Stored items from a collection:
_____
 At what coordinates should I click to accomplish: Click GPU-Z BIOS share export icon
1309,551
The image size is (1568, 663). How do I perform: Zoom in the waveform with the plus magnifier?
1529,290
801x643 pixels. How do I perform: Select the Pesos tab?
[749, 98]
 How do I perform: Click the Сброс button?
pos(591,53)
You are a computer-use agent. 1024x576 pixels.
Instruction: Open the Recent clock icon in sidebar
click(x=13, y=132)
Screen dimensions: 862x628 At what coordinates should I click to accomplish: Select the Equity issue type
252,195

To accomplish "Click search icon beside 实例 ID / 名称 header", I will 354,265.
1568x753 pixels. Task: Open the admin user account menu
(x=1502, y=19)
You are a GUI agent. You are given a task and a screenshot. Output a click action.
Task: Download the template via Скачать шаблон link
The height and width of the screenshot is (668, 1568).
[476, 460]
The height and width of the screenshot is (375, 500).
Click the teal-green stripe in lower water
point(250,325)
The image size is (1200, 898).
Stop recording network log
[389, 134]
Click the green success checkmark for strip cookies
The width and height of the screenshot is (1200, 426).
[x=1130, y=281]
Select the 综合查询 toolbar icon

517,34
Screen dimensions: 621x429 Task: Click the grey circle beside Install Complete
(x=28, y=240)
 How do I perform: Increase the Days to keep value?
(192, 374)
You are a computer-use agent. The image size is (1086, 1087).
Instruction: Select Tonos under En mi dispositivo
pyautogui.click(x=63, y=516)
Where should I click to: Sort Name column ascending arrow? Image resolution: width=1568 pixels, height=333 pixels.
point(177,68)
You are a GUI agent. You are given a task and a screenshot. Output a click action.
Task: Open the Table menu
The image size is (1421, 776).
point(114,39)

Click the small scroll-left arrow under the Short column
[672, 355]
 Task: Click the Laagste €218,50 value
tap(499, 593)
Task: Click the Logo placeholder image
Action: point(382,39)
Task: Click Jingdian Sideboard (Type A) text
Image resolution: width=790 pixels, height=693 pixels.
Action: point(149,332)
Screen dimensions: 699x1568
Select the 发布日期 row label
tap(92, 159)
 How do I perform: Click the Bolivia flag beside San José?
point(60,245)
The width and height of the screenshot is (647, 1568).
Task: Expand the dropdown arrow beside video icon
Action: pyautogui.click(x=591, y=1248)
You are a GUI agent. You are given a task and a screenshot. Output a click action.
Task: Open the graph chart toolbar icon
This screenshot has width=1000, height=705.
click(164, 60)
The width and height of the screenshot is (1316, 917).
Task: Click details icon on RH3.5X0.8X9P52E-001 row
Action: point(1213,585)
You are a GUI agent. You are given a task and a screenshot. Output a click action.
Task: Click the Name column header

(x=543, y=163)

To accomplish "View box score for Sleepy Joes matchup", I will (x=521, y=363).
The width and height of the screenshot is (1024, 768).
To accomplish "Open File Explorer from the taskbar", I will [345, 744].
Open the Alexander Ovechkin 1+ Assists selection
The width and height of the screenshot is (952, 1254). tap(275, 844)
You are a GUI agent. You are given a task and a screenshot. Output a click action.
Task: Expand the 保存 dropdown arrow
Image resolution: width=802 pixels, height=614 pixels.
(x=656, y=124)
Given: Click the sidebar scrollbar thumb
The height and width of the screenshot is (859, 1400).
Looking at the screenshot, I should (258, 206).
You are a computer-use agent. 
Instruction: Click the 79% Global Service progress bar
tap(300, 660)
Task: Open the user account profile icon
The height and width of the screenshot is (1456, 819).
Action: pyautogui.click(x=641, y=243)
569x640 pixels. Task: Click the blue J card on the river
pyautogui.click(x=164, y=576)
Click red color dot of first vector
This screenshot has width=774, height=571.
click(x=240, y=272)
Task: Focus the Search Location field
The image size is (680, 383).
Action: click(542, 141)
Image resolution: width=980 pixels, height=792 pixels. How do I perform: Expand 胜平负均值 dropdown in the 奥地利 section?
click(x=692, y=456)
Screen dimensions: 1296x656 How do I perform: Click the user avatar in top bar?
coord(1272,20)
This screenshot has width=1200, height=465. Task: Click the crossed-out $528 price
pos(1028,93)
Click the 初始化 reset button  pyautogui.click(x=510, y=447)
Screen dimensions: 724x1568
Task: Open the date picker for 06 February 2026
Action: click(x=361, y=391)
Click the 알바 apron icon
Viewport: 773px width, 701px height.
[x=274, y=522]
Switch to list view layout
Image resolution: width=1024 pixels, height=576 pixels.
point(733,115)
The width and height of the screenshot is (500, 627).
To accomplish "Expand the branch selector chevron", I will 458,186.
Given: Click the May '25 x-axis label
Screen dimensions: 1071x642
_____
§ The task
Nothing but an exact reproduction of the entries is wanted.

§ Answer to this problem
 At what coordinates should I click to accomplish: Click GPU-Z BIOS share export icon
1309,551
The image size is (1568, 663). How do I perform: Zoom in the waveform with the plus magnifier?
1529,290
801x643 pixels. How do I perform: Select the Pesos tab?
[749, 98]
 How do I perform: Click the Сброс button?
pos(591,53)
You are a computer-use agent. 1024x576 pixels.
Instruction: Open the Recent clock icon in sidebar
click(x=13, y=132)
Screen dimensions: 862x628 At what coordinates should I click to accomplish: Select the Equity issue type
252,195

To accomplish "Click search icon beside 实例 ID / 名称 header", I will 354,265.
1568x753 pixels. Task: Open the admin user account menu
(x=1502, y=19)
You are a GUI agent. You are given a task and a screenshot. Output a click action.
Task: Download the template via Скачать шаблон link
The height and width of the screenshot is (668, 1568).
[476, 460]
The height and width of the screenshot is (375, 500).
Click the teal-green stripe in lower water
point(250,325)
The image size is (1200, 898).
Stop recording network log
[389, 134]
Click the green success checkmark for strip cookies
The width and height of the screenshot is (1200, 426).
[x=1130, y=281]
Select the 综合查询 toolbar icon

517,34
Screen dimensions: 621x429 Task: Click the grey circle beside Install Complete
(x=28, y=240)
 How do I perform: Increase the Days to keep value?
(192, 374)
You are a computer-use agent. The image size is (1086, 1087).
Instruction: Select Tonos under En mi dispositivo
pyautogui.click(x=63, y=516)
Where should I click to: Sort Name column ascending arrow? Image resolution: width=1568 pixels, height=333 pixels.
point(177,68)
You are a GUI agent. You are given a task and a screenshot. Output a click action.
Task: Open the Table menu
The image size is (1421, 776).
point(114,39)

Click the small scroll-left arrow under the Short column
[672, 355]
 Task: Click the Laagste €218,50 value
tap(499, 593)
Task: Click the Logo placeholder image
Action: point(382,39)
Task: Click Jingdian Sideboard (Type A) text
Image resolution: width=790 pixels, height=693 pixels.
Action: point(149,332)
Screen dimensions: 699x1568
Select the 发布日期 row label
tap(92, 159)
 How do I perform: Click the Bolivia flag beside San José?
point(60,245)
The width and height of the screenshot is (647, 1568).
Task: Expand the dropdown arrow beside video icon
Action: pyautogui.click(x=591, y=1248)
You are a GUI agent. You are given a task and a screenshot. Output a click action.
Task: Open the graph chart toolbar icon
This screenshot has width=1000, height=705.
click(164, 60)
The width and height of the screenshot is (1316, 917).
Task: Click details icon on RH3.5X0.8X9P52E-001 row
Action: point(1213,585)
You are a GUI agent. You are given a task and a screenshot. Output a click action.
Task: Click the Name column header

(x=543, y=163)

To accomplish "View box score for Sleepy Joes matchup", I will (x=521, y=363).
The width and height of the screenshot is (1024, 768).
To accomplish "Open File Explorer from the taskbar", I will [345, 744].
Open the Alexander Ovechkin 1+ Assists selection
The width and height of the screenshot is (952, 1254). tap(275, 844)
You are a GUI agent. You are given a task and a screenshot. Output a click action.
Task: Expand the 保存 dropdown arrow
Image resolution: width=802 pixels, height=614 pixels.
(x=656, y=124)
Given: Click the sidebar scrollbar thumb
The height and width of the screenshot is (859, 1400).
Looking at the screenshot, I should (258, 206).
You are a computer-use agent. 
Instruction: Click the 79% Global Service progress bar
tap(300, 660)
Task: Open the user account profile icon
The height and width of the screenshot is (1456, 819).
Action: pyautogui.click(x=641, y=243)
569x640 pixels. Task: Click the blue J card on the river
pyautogui.click(x=164, y=576)
Click red color dot of first vector
This screenshot has width=774, height=571.
click(x=240, y=272)
Task: Focus the Search Location field
The image size is (680, 383).
Action: click(542, 141)
Image resolution: width=980 pixels, height=792 pixels. How do I perform: Expand 胜平负均值 dropdown in the 奥地利 section?
click(x=692, y=456)
Screen dimensions: 1296x656 How do I perform: Click the user avatar in top bar?
coord(1272,20)
This screenshot has width=1200, height=465. Task: Click the crossed-out $528 price
pos(1028,93)
Click the 初始化 reset button  pyautogui.click(x=510, y=447)
Screen dimensions: 724x1568
Task: Open the date picker for 06 February 2026
Action: click(x=361, y=391)
Click the 알바 apron icon
Viewport: 773px width, 701px height.
[x=274, y=522]
Switch to list view layout
Image resolution: width=1024 pixels, height=576 pixels.
point(733,115)
The width and height of the screenshot is (500, 627).
To accomplish "Expand the branch selector chevron", I will 458,186.
Given: Click the May '25 x-axis label
Screen dimensions: 1071x642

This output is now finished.